• Task goal: Copy the lines below, please, starting with the one that contains "Main page (36, 2216)" and ending with the last. Pictures stay out.

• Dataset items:
◆ ◆ ◆ ◆ ◆ ◆ ◆
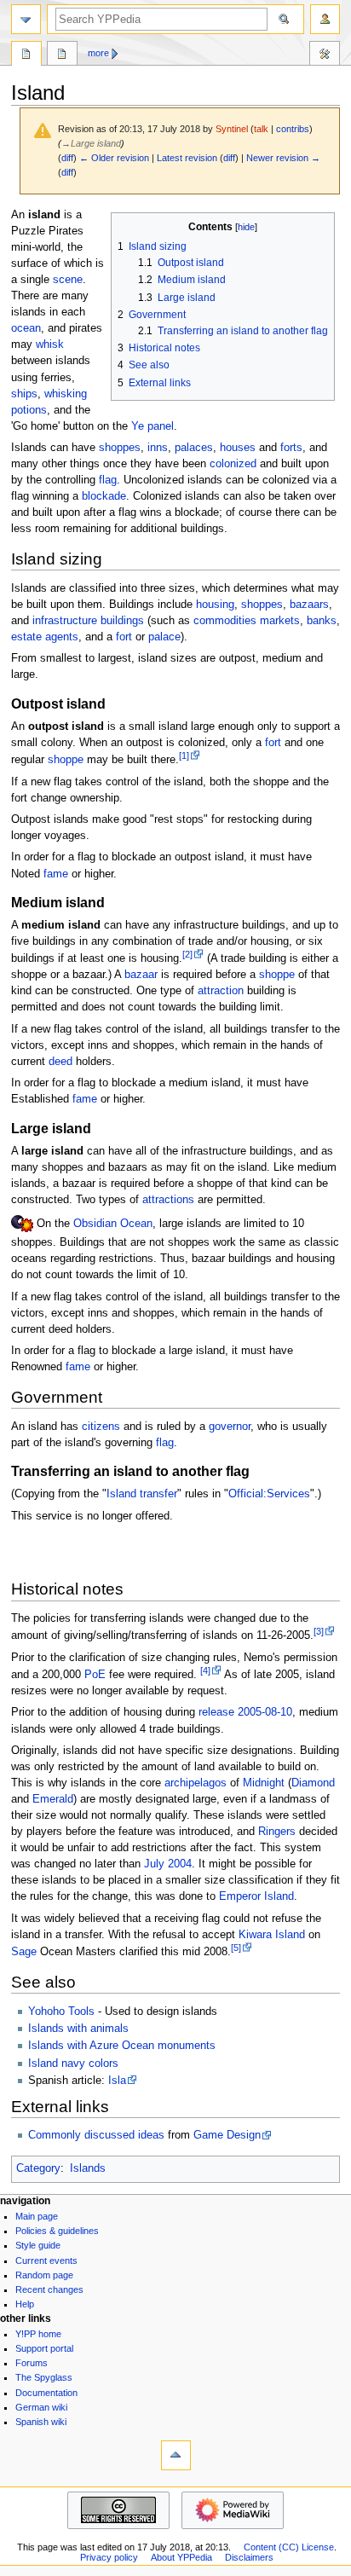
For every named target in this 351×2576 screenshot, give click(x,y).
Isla (117, 2081)
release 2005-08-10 (245, 1712)
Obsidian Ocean (112, 1224)
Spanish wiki (40, 2422)
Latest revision (187, 158)
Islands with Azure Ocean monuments (122, 2046)
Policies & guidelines (57, 2231)
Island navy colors (73, 2063)
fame (55, 874)
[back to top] (176, 2455)
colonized (233, 464)
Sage (24, 1952)
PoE (95, 1675)
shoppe (65, 760)
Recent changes (49, 2289)
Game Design (227, 2135)
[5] (236, 1947)
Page (26, 55)
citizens (101, 1427)
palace (164, 637)
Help (24, 2304)
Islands (88, 2168)
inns (157, 448)
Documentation (46, 2393)
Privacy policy (109, 2557)
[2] (187, 954)
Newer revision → (283, 158)
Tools (324, 55)
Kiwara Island (272, 1935)
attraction (221, 991)
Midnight (264, 1783)
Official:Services (269, 1494)
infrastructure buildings (88, 621)
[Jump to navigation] (26, 19)
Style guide (37, 2245)
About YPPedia (181, 2557)
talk (261, 129)
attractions (168, 1200)
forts (291, 448)
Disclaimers (249, 2557)
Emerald (52, 1799)
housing (215, 605)
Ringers (277, 1832)
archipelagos (195, 1783)
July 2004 (168, 1864)
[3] (319, 1631)
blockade (104, 496)
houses (238, 448)
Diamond (313, 1783)
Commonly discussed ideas (96, 2135)
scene (68, 280)
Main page (36, 2216)
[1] (184, 755)
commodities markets (246, 621)
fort (124, 637)
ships (24, 394)
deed (60, 1062)
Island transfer (141, 1494)
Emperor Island (256, 1896)
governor (229, 1427)
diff (67, 158)
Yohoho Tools (61, 2011)
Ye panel (152, 426)
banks (322, 621)
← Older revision (114, 158)
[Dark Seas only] (22, 1224)
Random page (44, 2275)
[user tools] (325, 19)
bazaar (141, 975)
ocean (26, 328)
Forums (31, 2363)
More (98, 53)
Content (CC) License (289, 2547)
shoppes (120, 448)
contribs (292, 129)
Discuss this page (62, 55)
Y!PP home (38, 2334)
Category (38, 2168)
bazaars (309, 605)
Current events (46, 2260)
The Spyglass (43, 2377)
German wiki (41, 2407)
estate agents (44, 637)
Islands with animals (78, 2029)
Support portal (44, 2348)
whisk (50, 344)
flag (108, 480)
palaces (194, 448)
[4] (205, 1670)
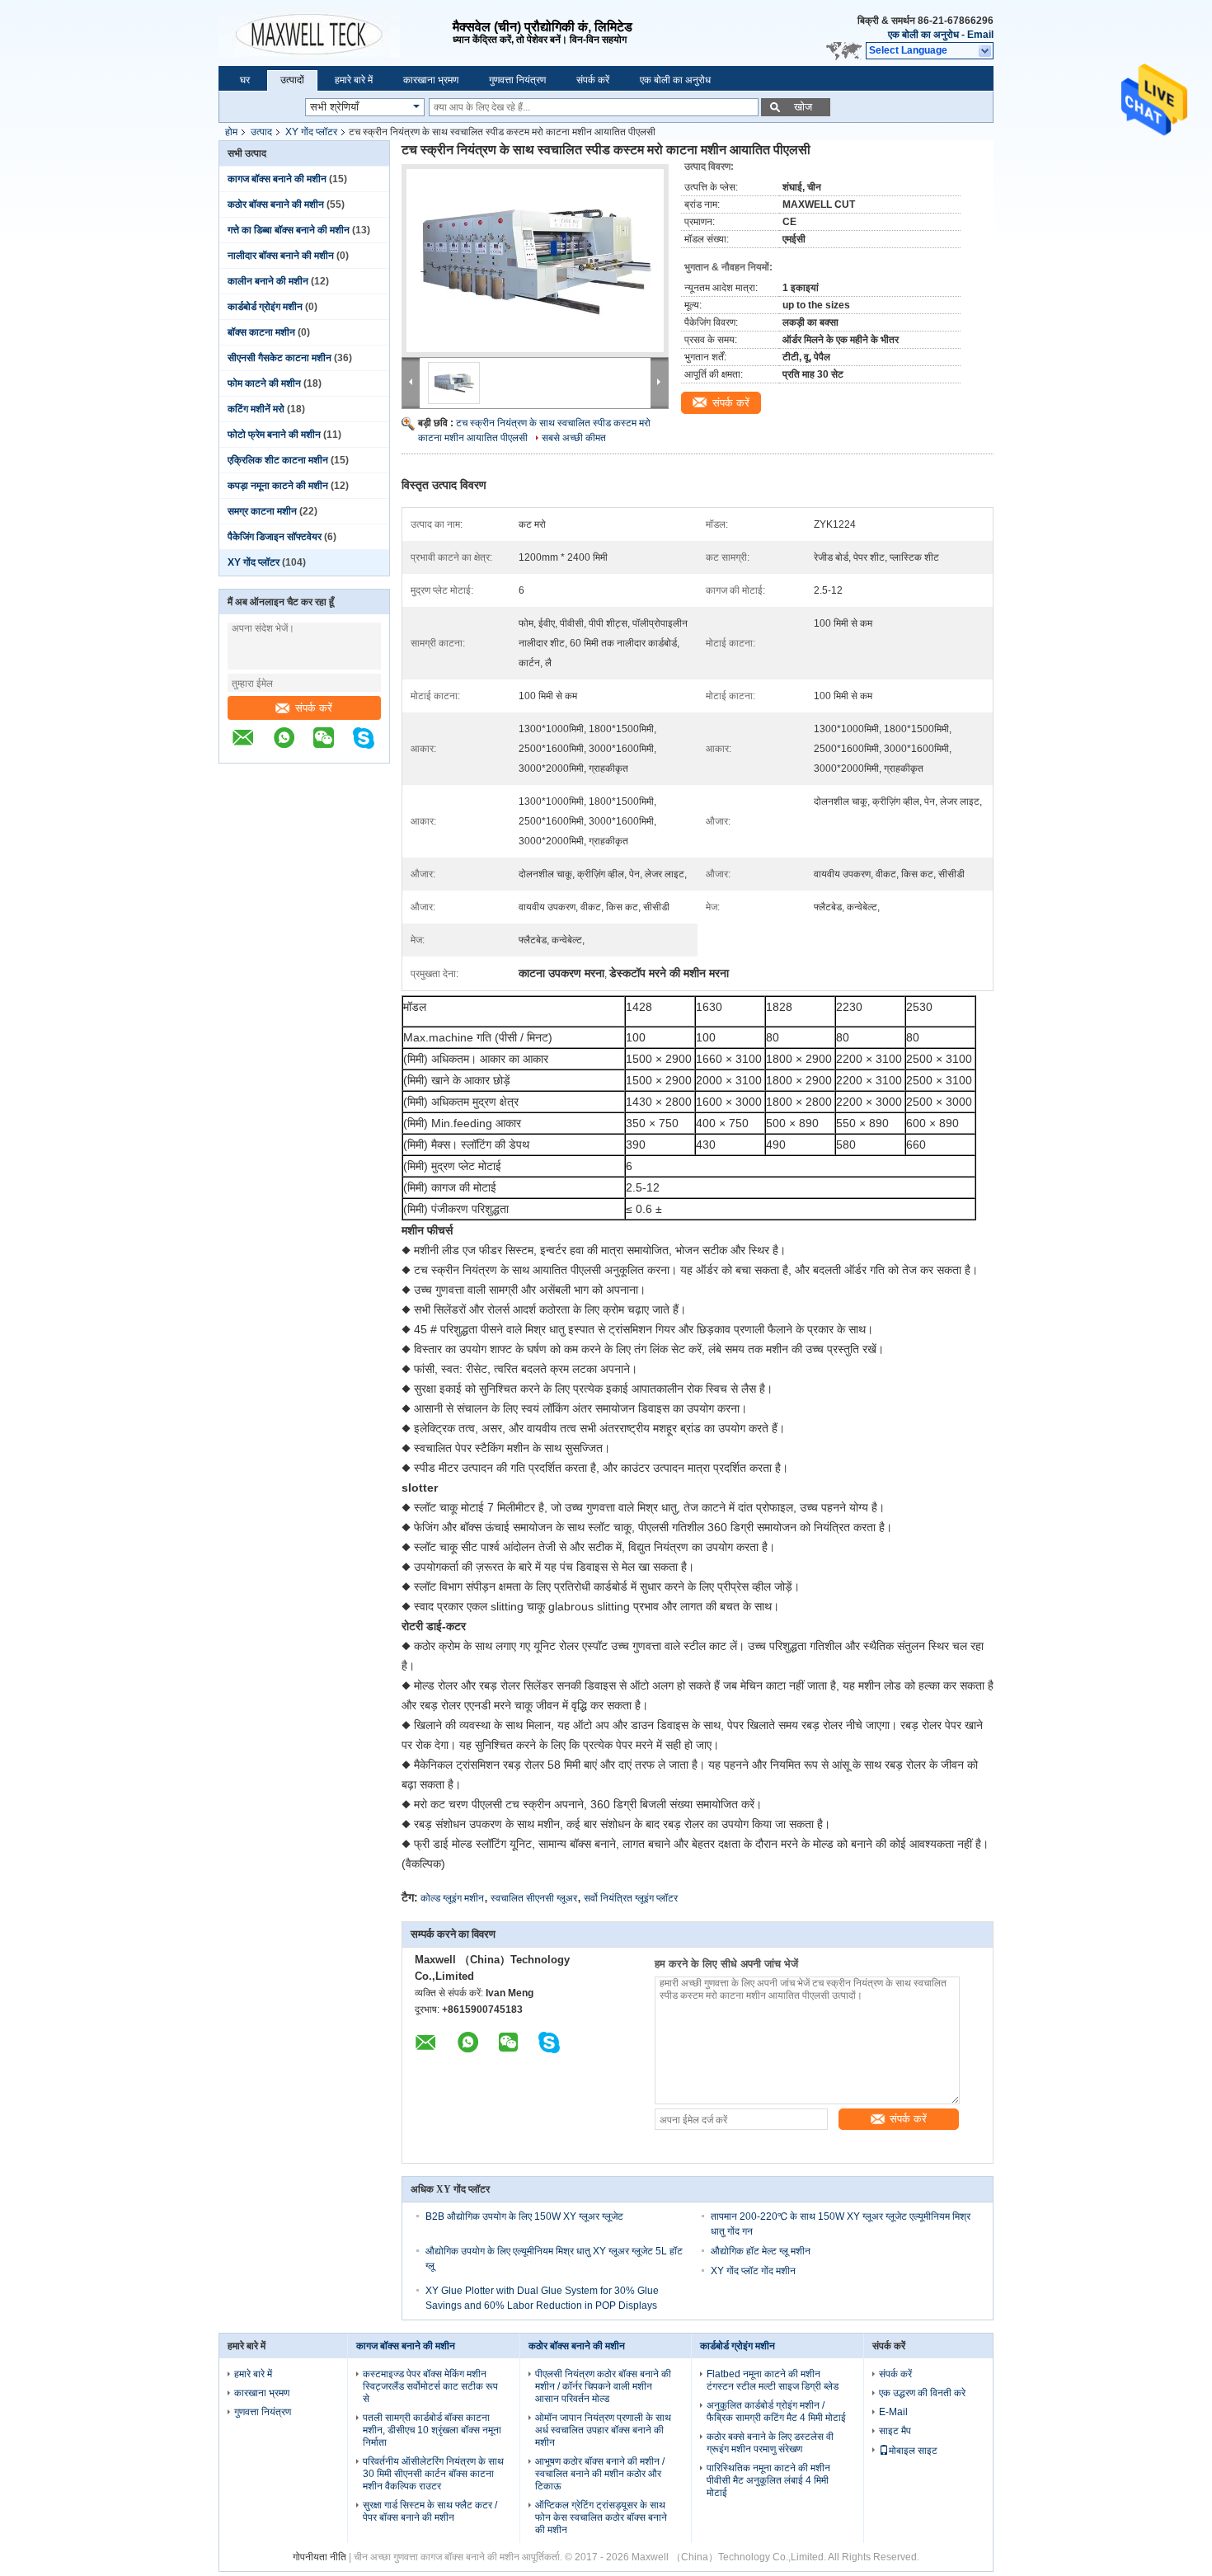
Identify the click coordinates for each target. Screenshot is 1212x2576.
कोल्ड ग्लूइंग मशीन (452, 1898)
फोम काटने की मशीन (264, 383)
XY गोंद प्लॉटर (311, 132)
◆ ◆ ◆ ◆ ◆ ◆ ◆
• Result below:
Main page (36, 2216)
[1] (184, 755)
commodities markets (246, 621)
fort (124, 637)
ships (24, 394)
deed (60, 1062)
Island transfer (141, 1494)
Emperor Island (256, 1896)
governor (229, 1427)
diff (67, 158)
Yohoho Tools (61, 2011)
Ye panel (152, 426)
banks (322, 621)
← Older revision (114, 158)
[Dark Seas only] (22, 1224)
Random page (44, 2275)
[user tools] (325, 19)
bazaar (141, 975)
ocean (26, 328)
Forums (31, 2363)
More (98, 53)
Content (CC) License (289, 2547)
shoppes (120, 448)
contribs (292, 129)
Discuss this page (62, 55)
Y!PP home (38, 2334)
Category (38, 2168)
bazaars (309, 605)
Current events (46, 2260)
The Spyglass (43, 2377)
German wiki (41, 2407)
estate agents (44, 637)
Islands with animals (78, 2029)
Support portal (44, 2348)
whisk (50, 344)
flag (108, 480)
palaces (194, 448)
[4] (205, 1670)
Identify the click coordinates for each target. Screenshot is 1212x2576.
कोल्ड ग्लूइंग मशीन (452, 1898)
फोम काटने की मशीन (264, 383)
XY गोंद प्लॉटर (311, 132)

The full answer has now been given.